* Work to be completed *
With the pictures left out, transcribe exactly the lines from the one with "This screenshot has width=1000, height=1000." through the end of the data.

........

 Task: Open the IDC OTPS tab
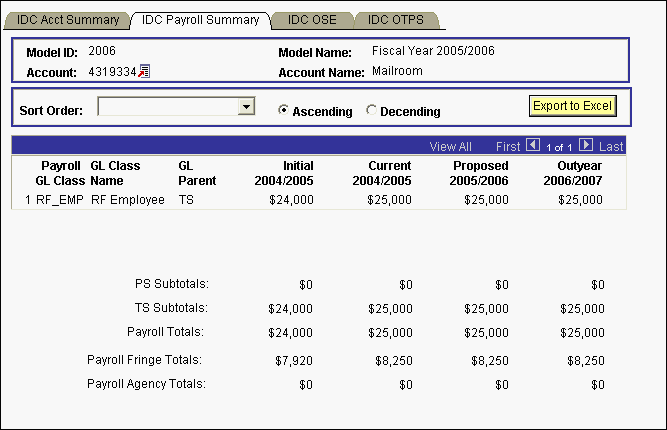pyautogui.click(x=395, y=20)
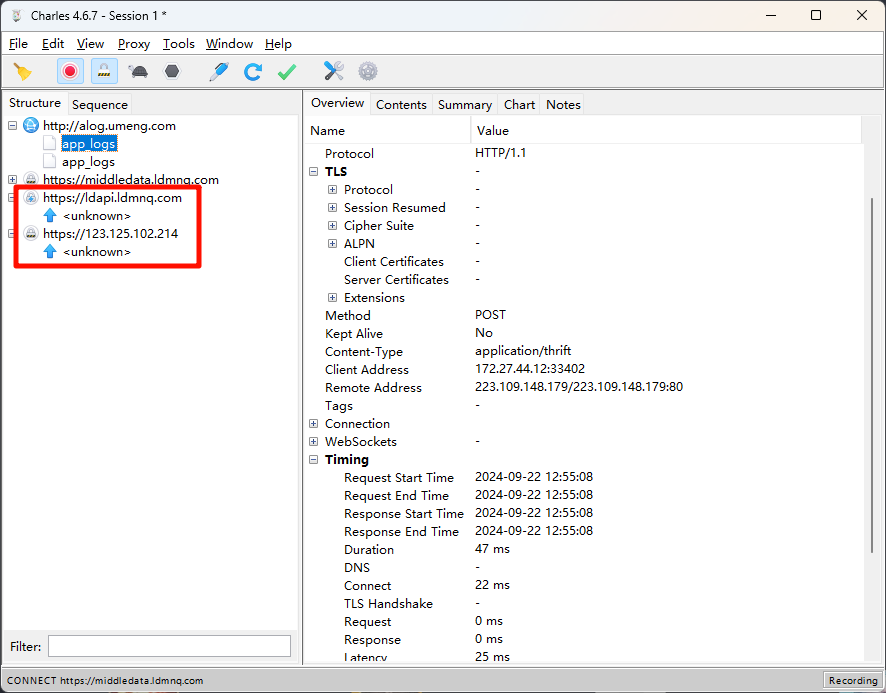Click the Validate green checkmark icon
The image size is (886, 693).
click(287, 71)
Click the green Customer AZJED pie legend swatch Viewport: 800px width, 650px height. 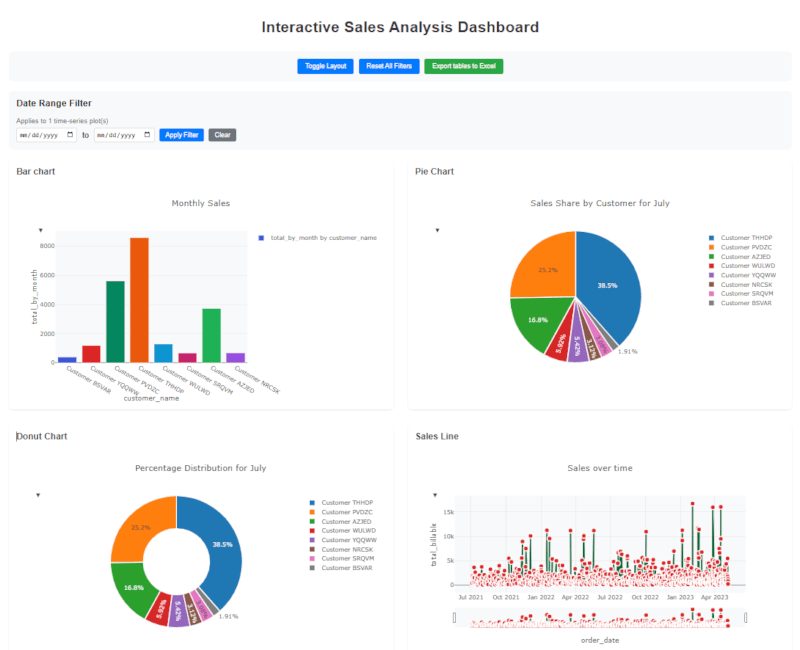[x=711, y=256]
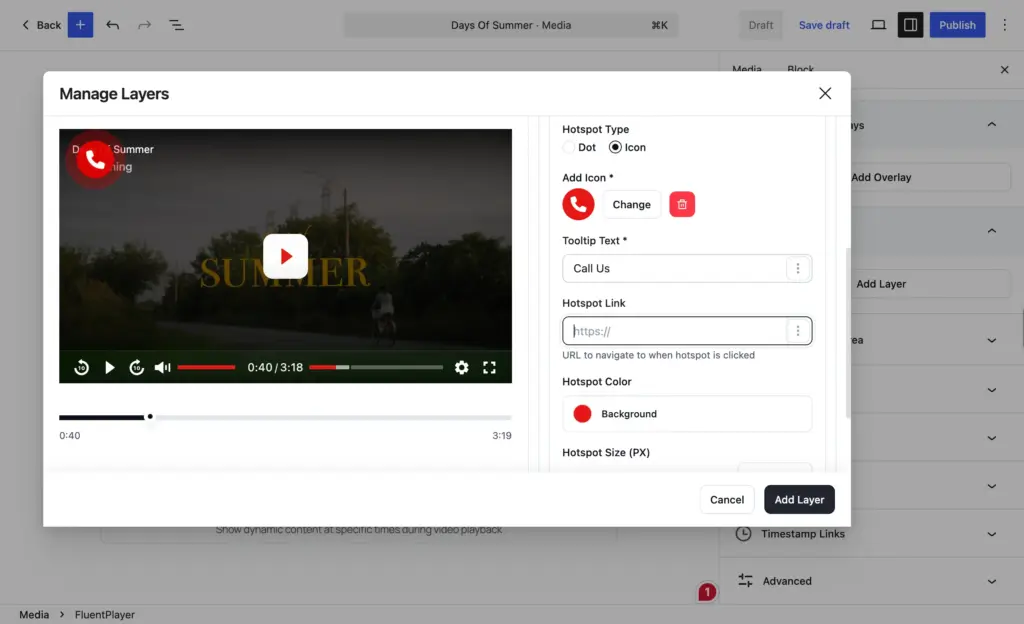Open Tooltip Text field options menu
Viewport: 1024px width, 624px height.
coord(797,268)
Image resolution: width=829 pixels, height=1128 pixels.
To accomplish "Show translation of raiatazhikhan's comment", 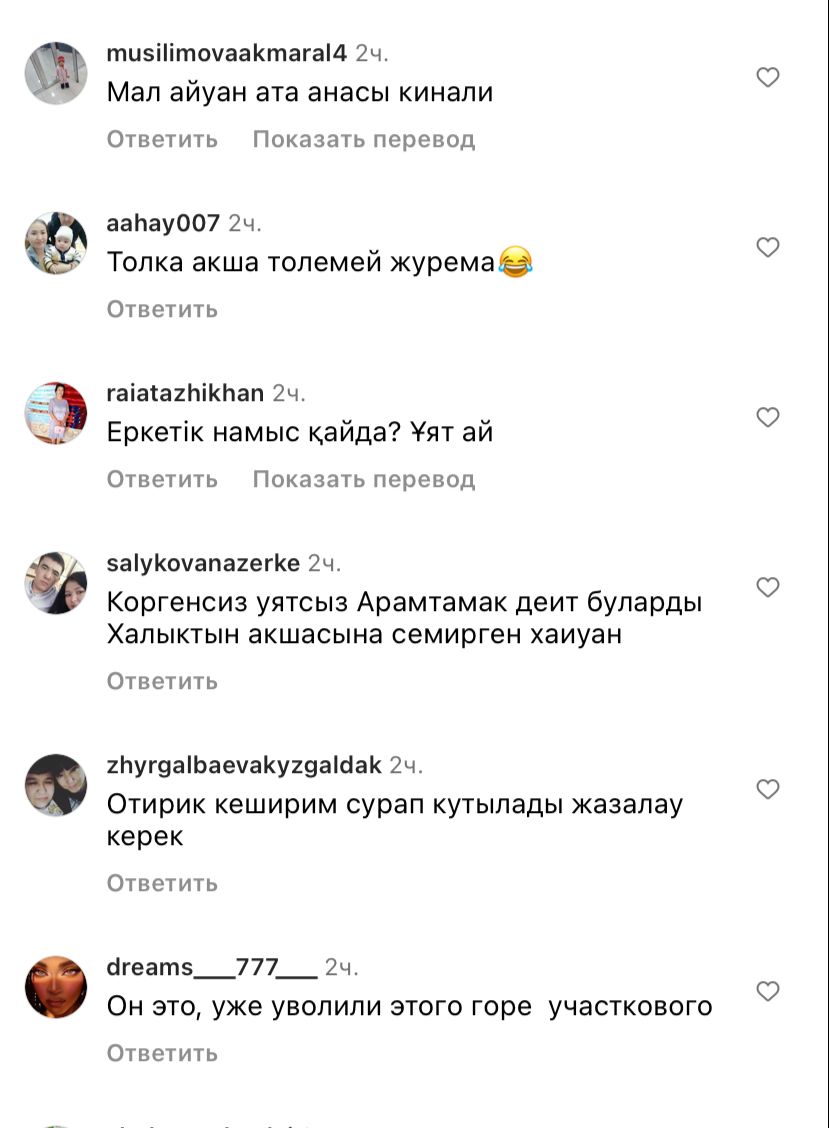I will (363, 479).
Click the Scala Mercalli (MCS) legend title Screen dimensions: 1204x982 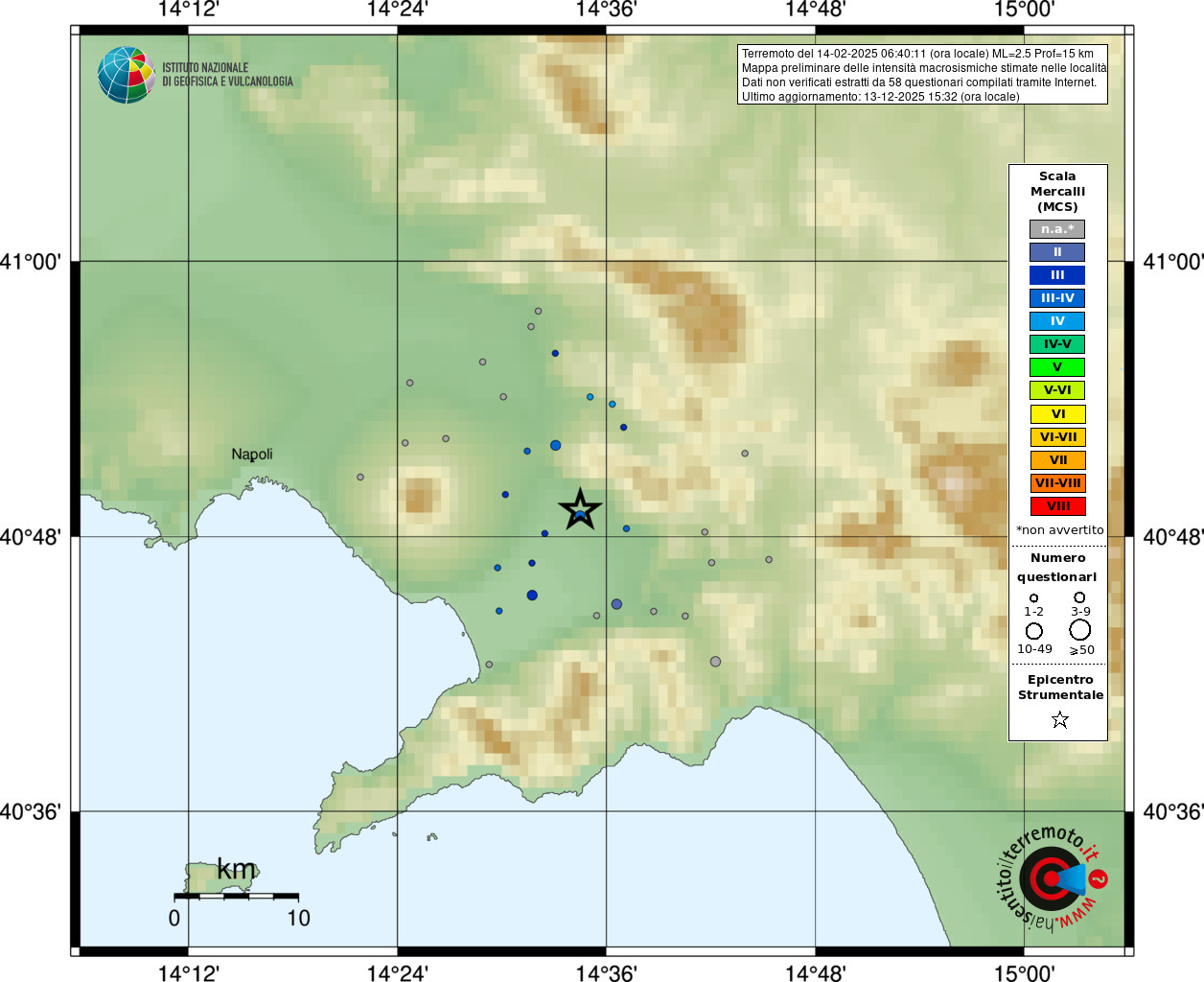[x=1057, y=192]
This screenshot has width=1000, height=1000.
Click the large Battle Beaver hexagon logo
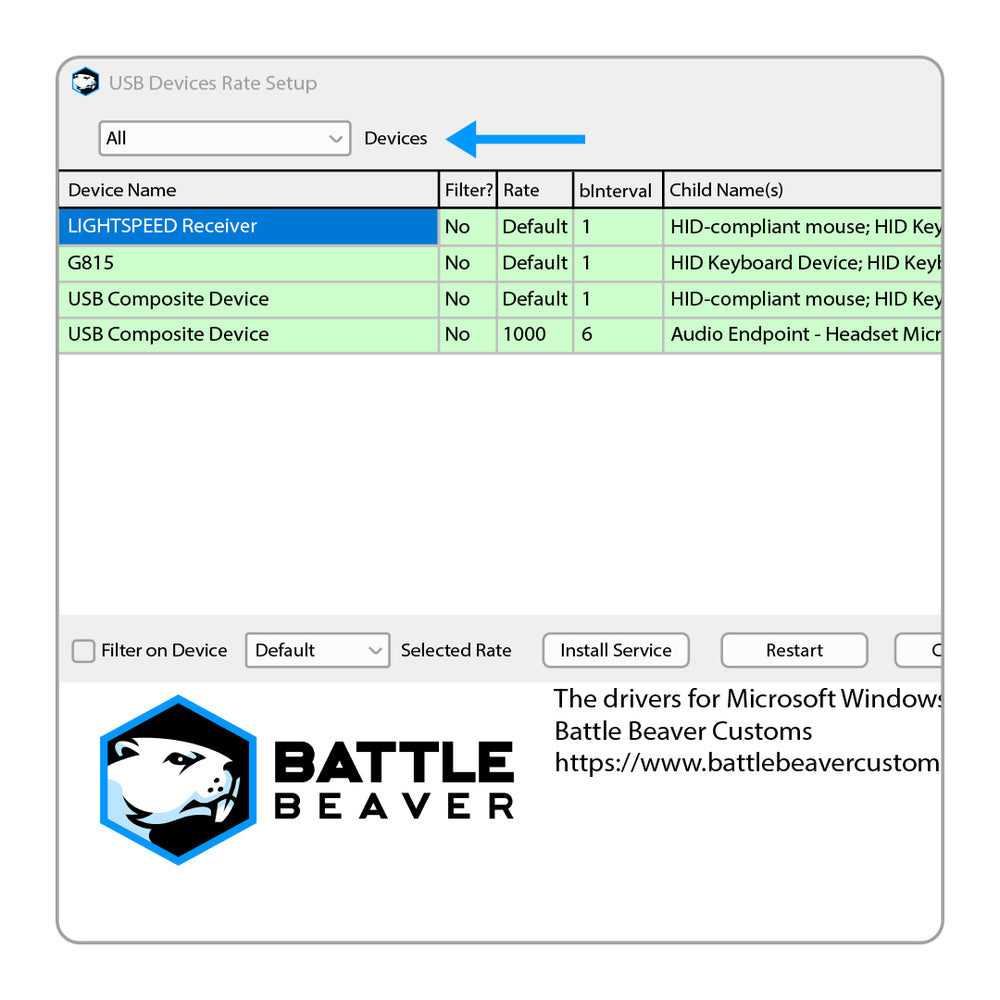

........

* Response *
This screenshot has width=1000, height=1000.
Click the large Battle Beaver hexagon logo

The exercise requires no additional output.